The prefix msigdb: can be omitted when specified in great() and the name of a MSigDb can be used as case insensitive.

rGREAT supports TSS from several sources. The value of argument tss_source should be encoded in a special format:

  • Name of a TxDb.* package, e.g. TxDb.Hsapiens.UCSC.hg19.knownGene. Supported packages are in rGREAT:::BIOC_ANNO_PKGS$txdb.
  • Genome version of the organism, e.g. “hg19”. Then the corresponding TxDb package will be used.
  • In a format of RefSeq:$genome where $genome is the genome version of an organism. RefSeqSelect genes will be used.
  • In a format of RefSeqCurated:$genome where $genome is the genome version of an organism. RefSeqCurated subset will be used.
  • In a format of RefSeqSelect:$genome where $genome is the genome version of an organism. RefSeqSelect subset will be used.
  • In a format of Gencode_v$version where $version is Gencode version, such as 19 (for human) or M21 for mouse. Gencode protein coding genes will be used.
  • In a format of GREAT:$genome, where $genome can only be “mm9”, “mm10”, “hg19”, “hg38”. TSS from GREAT will be used. The data is downloaded from https://great-help.atlassian.net/wiki/spaces/GREAT/pages/655445/Genes.

The difference of RefSeqCurated and RefSeqSelect is explained in https://genome.ucsc.edu/cgi-bin/hgTrackUi?db=hg38&g=refSeqComposite.

Some examples are:

great(gr, "GO:BP", "hg19")

#### THE TASK:
Please continue the rGREAT text on TSS sources, starting after its last line. The listing comes from a separate source and has no connection to the rGREAT text.

#### MATERIAL PROVIDED:

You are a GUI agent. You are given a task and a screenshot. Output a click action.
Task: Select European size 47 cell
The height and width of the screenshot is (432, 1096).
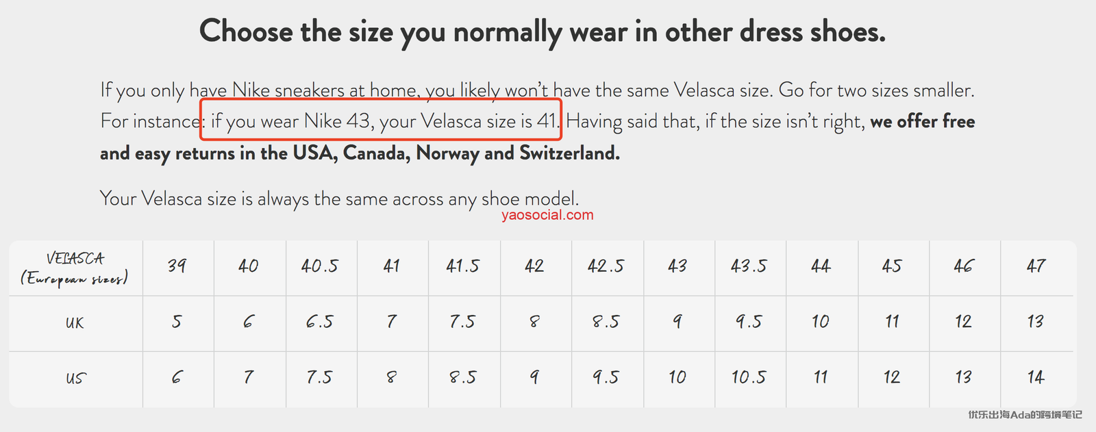pyautogui.click(x=1036, y=266)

#### ANSWER BELOW:
great(gr, "GO:BP", "TxDb.Hsapiens.UCSC.hg19.knownGene")
great(gr, "GO:BP", "RefSeq:hg19")
great(gr, "GO:BP", "GREAT:hg19")
great(gr, "GO:BP", "Gencode_v19")

Manually set gene sets

If users have their own gene sets, the gene sets can be set as a named list of vectors where each vector corresponds to one gene set. Please note the genes in the gene sets must be in Entrez ID type. In the following example, we use a gene set collection from DSigDB. This collection (FDA approved kinase inhibitors) only contains 28 gene sets.

Here read_gmt() is a simple function that reads a gmt file as a list of vectors, also performs gene ID conversion.

gs = read_gmt(url("http://dsigdb.tanlab.org/Downloads/D2_LINCS.gmt"), 
    from = "SYMBOL", to = "ENTREZ", orgdb = "org.Hs.eg.db")
gs[1:2]
## $GSK429286A
##  [1] "5566"  "9475"  "81788" "6093"  "5562"  "26524" "5592"  "5979"  "640"  
## [10] "5567"  "3717"  "5613"  "23012" "695"   "3718" 
## 
## $`BS-181`
##  [1] "122011" "1452"   "1022"   "7272"   "1454"   "1453"   "65975"  "147746"
##  [9] "1859"   "1195"   "1196"   "9149"   "57396"  "5261"
great(gr, gs, "hg19")
## 916 regions are associated to 1400 genes' extended TSSs.
##   TSS source: TxDb.Hsapiens.UCSC.hg19.knownGene
##   Genome: hg19
##   OrgDb: org.Hs.eg.db
##   Gene sets: self-provided
##   Background: whole genome excluding gaps
## Mode: Basal plus extension
##   Proximal: 5000 bp upstream, 1000 bp downstream,
##   plus Distal: up to 1000000 bp

Manually set TSS

Users may have their own set of genes/TSS, as in the following example:

df = read.table(url("https://jokergoo.github.io/rGREAT_suppl/data/GREATv4.genes.hg19.tsv"))
# note there must be a 'gene_id' column
tss = GRanges(seqnames = df[, 2], ranges = IRanges(df[, 3], df[, 3]), 
    strand = df[, 4], gene_id = df[, 5])
head(tss)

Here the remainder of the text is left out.